第九話 元最強戦士説教する

「まあ、座れよ」


 ジェイクは自分もパイプ椅子に腰掛けると、カイルにも座るように言う。

 カイルはふてぶてしい態度でドカっと椅子に座った。


 カーミラの店を出たのはいいが適当な場所が思いつかなかったので、結局学校の用務員室に連れてきた。

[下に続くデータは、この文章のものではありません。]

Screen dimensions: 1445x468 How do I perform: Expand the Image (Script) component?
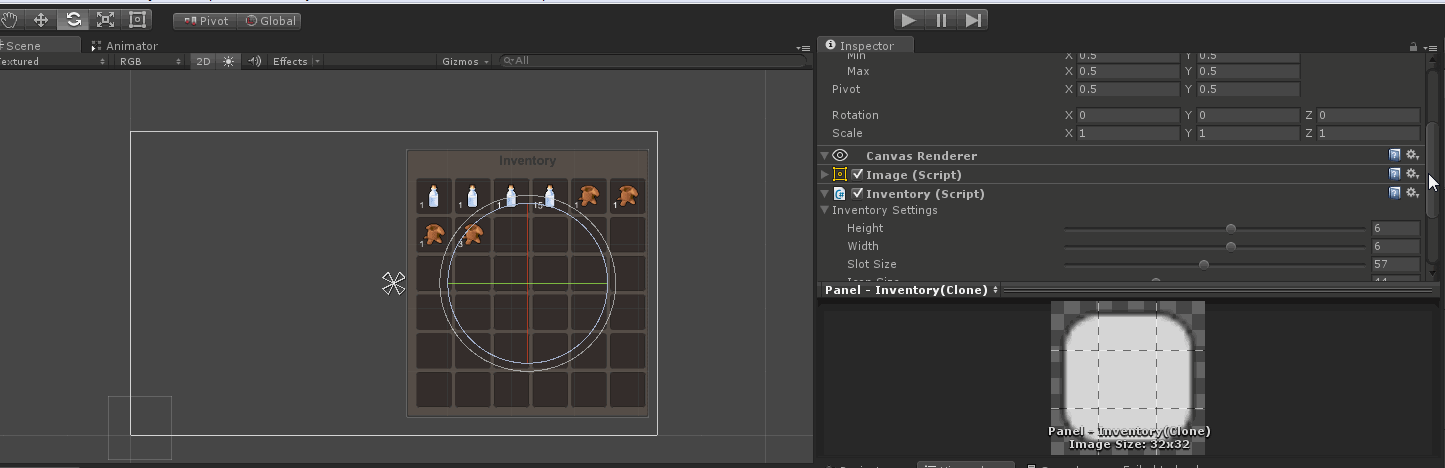[825, 175]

 ミランダが保健室から救急箱を持ってきて、怪我の応急処置をしようとするのだが、カイルはそれを拒んだ。


「触るんじゃねえよ。こんなもん大したことねえ」

「でも、消毒くらいは」

「いいって言ってんだろっ!」


 カイルがミランダの手を払いのけるとガーゼが床に落ちる。

 静まり返る室内。しばらく沈黙が続いたのだがカイルが口を開いた。


「親を呼ぶのか? それとも警察か?」

「なんだ? ビビってるのか?」

「ビビッてねえっ!」


 ジェイクがニヤニヤと笑いながら煽って来るのでカイルは反発する。


「あんなもんどこで手に入れた? まさかおまえが自分で作ったわけじゃないだろう?」

「誰が言うかよ」

「小遣い稼ぎにしちゃ、リスクがデカすぎるだろ」

「別に金に困ってる訳じゃねえ」


 カイルのまともに答える気はない様子にジェイクは溜息を吐く。

 正直、このガキがどうなろうが知ったことではなかったが、既に首を突っ込んでしまった以上、中途半端に終わらすのもどうかと思う。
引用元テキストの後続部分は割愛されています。